Przeczytaj także: Buczkowski: Mamy taką swoją, polską drużynę
Do GTŻ na Wigilię klubową przybył prezydent Grudziądza , Robert Malinowski.
- Potwierdzam, że miasto zbuduje oświetlenie stadionu. Procedura przetargowa wkrótce się zakończy, a wyłoniony wykonawca odda gotowe oświetlenie do 29 lutego 2012 r. - informował prezydent. Wszystkim życzył rodzinnych świąt i szczęśliwego nowego roku, ze sportowymi sukcesami.

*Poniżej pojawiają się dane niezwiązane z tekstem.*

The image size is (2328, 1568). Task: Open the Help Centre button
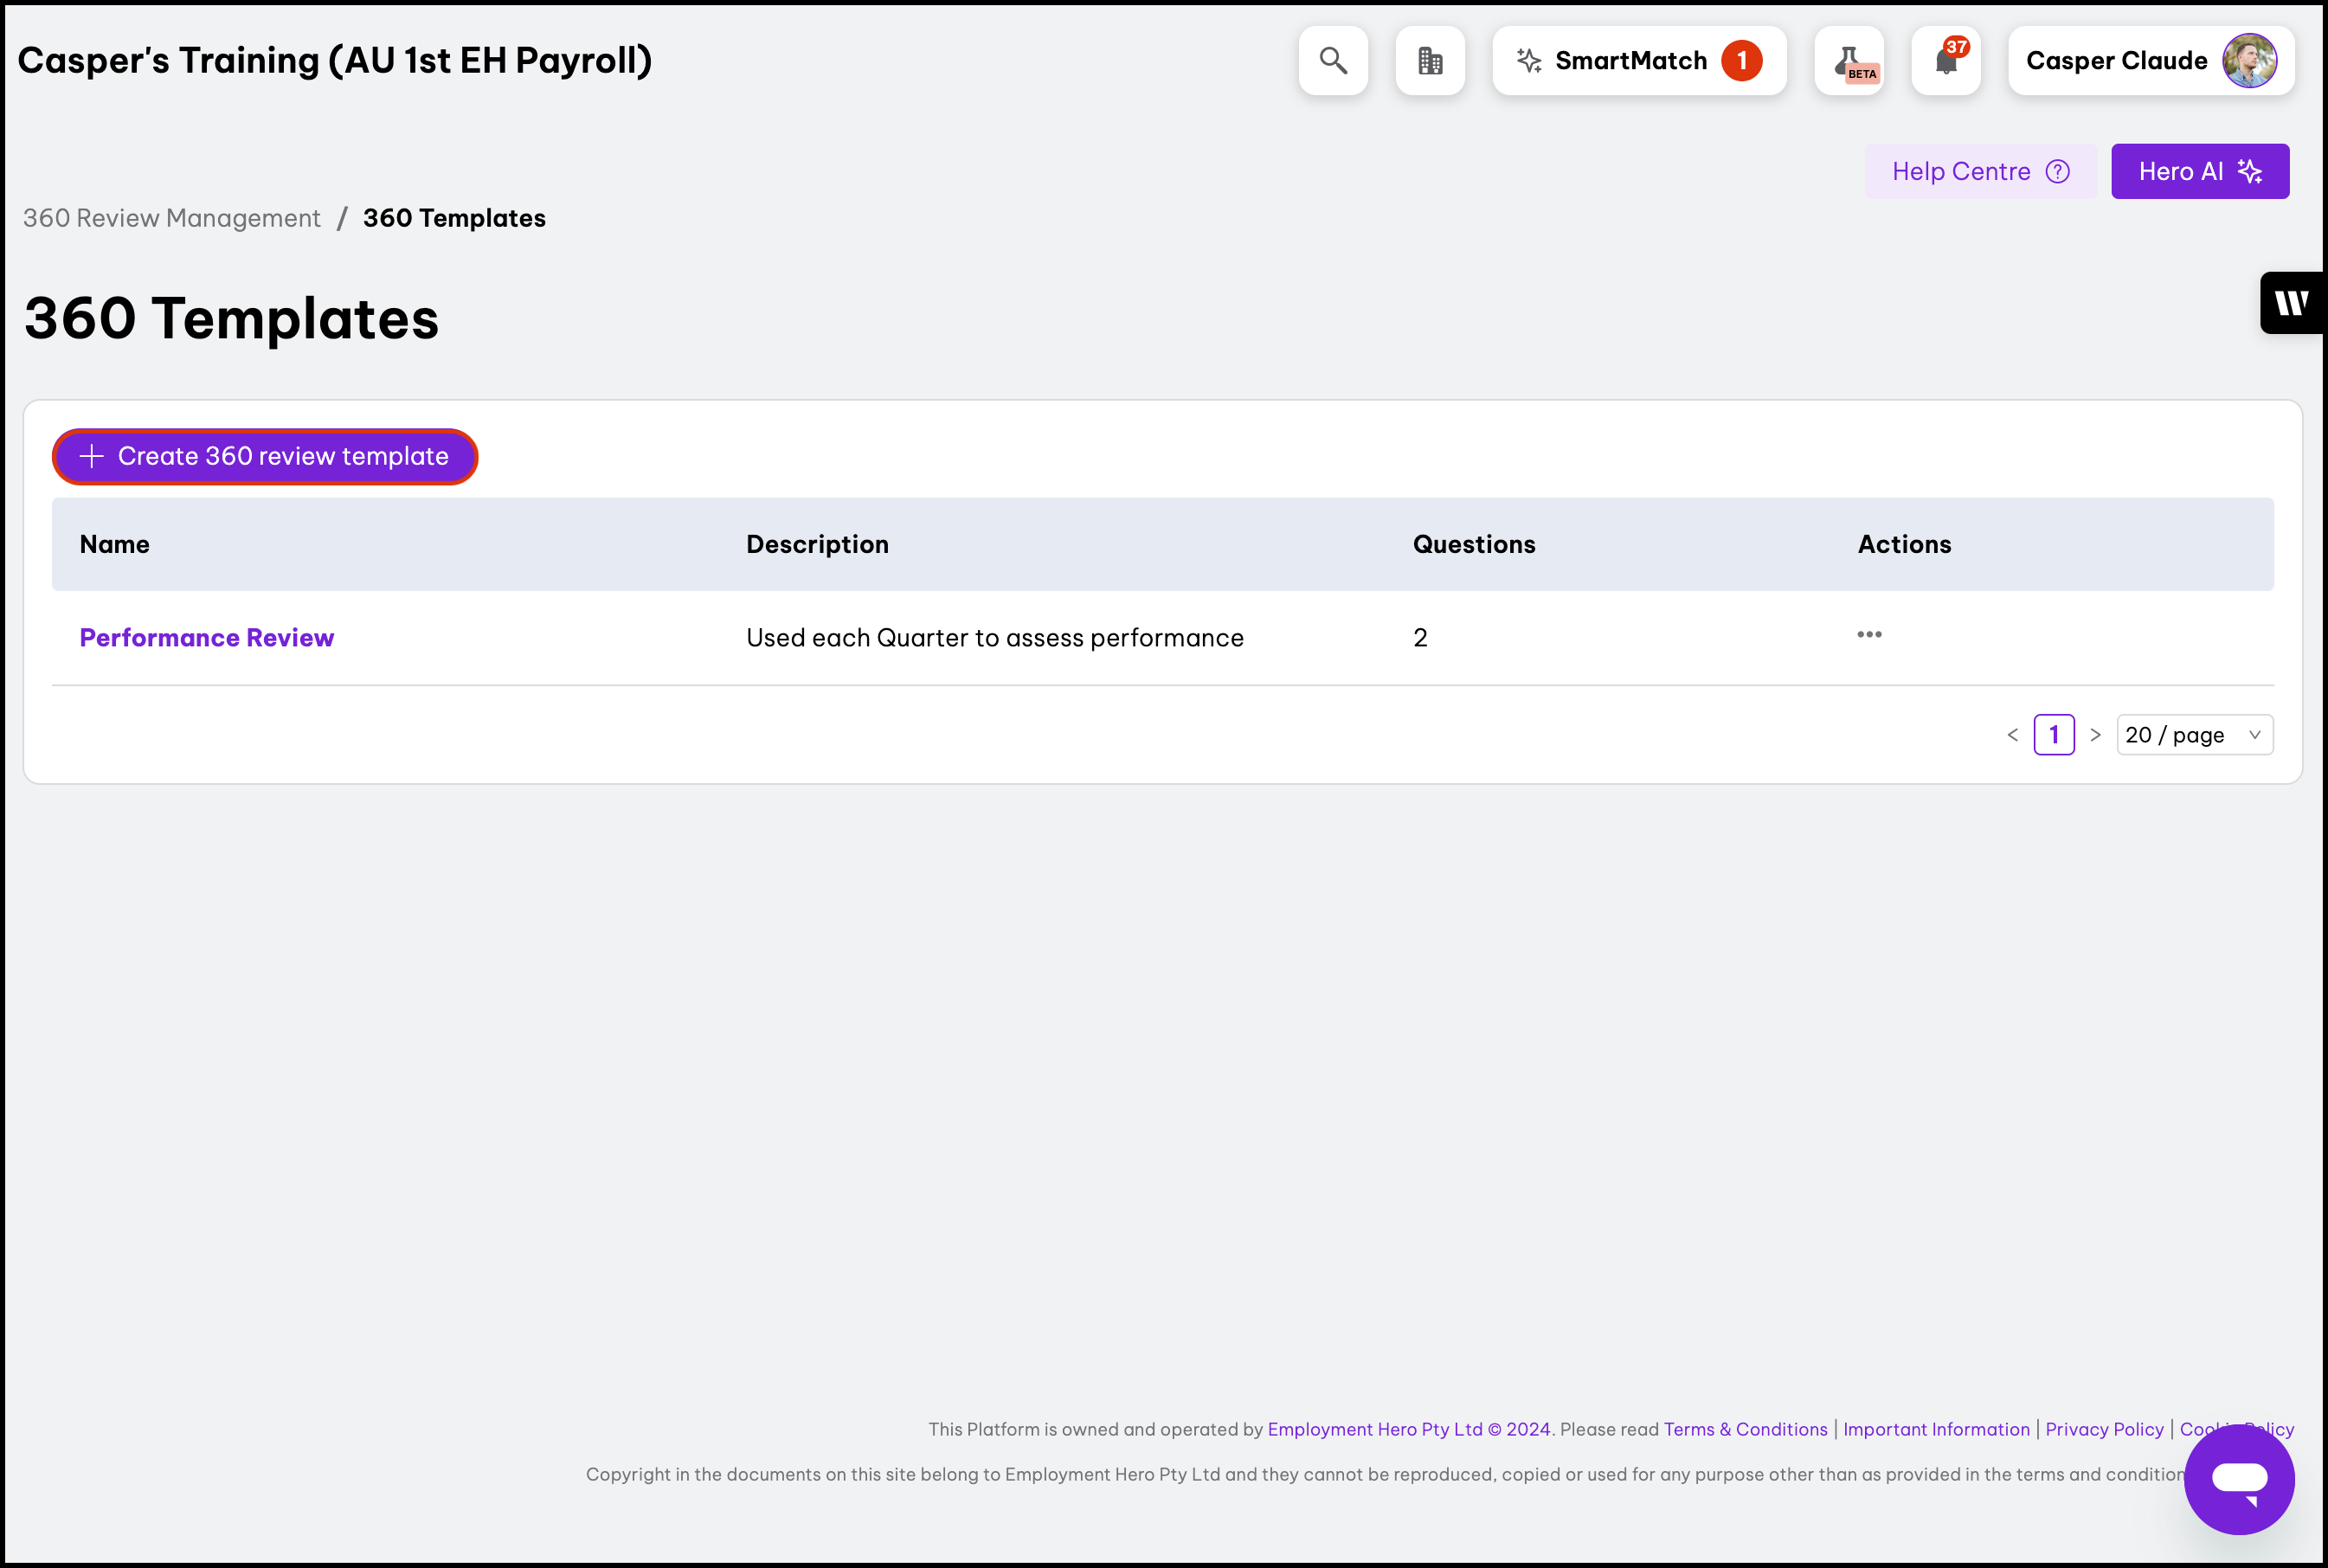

Chrzanowski: wrócę wiosną, na sparing GTŻ-Wybrzeże

Dobre nastroje mieli juniorzy GTŻ Mateusz Rujner (z lewej) i Karol Szychowski
- Zamykam pewien etap w życiu sportowym - mówił "Pomorskiej" Tomasz Chrzanowski. - Wszystkim dziękuję za wspólne miesiące i lata. Były chwile lepsze i gorsze, ale cenię sobie współpracę z zarządem klubu. Nie rozstaję się z GTŻ definitywnie, bo myślę, że będę tu zaglądał. Na treningi, na testowanie sprzętu. Wszystkim kibicom dziękuję za doping na stadionie i życzę rodzinnych świąt, spędzonych w gronie najbliższych i szczęśliwego nowego roku. Spotkamy się pewnie wiosną, bo już słyszałem, że GTŻ umawia się z Wybrzeżem na wiosenny sparing. Chętnie tu przyjadę.
Buczkowski: bazę mam w Grudziądzu

Paweł Staszek (z prawej) jest zawsze mile widziany w GTŻ
(fot. Maryla Rzeszut)
Nie bierze tak całkiem rozbratu z GTŻ Krzysztof Buczkowski: - Będę jeździć w Polonii Bydgoszcz, ale bazę mam w Grudziądzu - mówił. - Tu będę się przygotowywać, a w Bydgoszczy mam szansę na rozwój, gwarancję pracy oraz ilości startów. Czy dużo zarobię za punkty, będzie zależało ode mnie, ile ich w meczach zdobędę.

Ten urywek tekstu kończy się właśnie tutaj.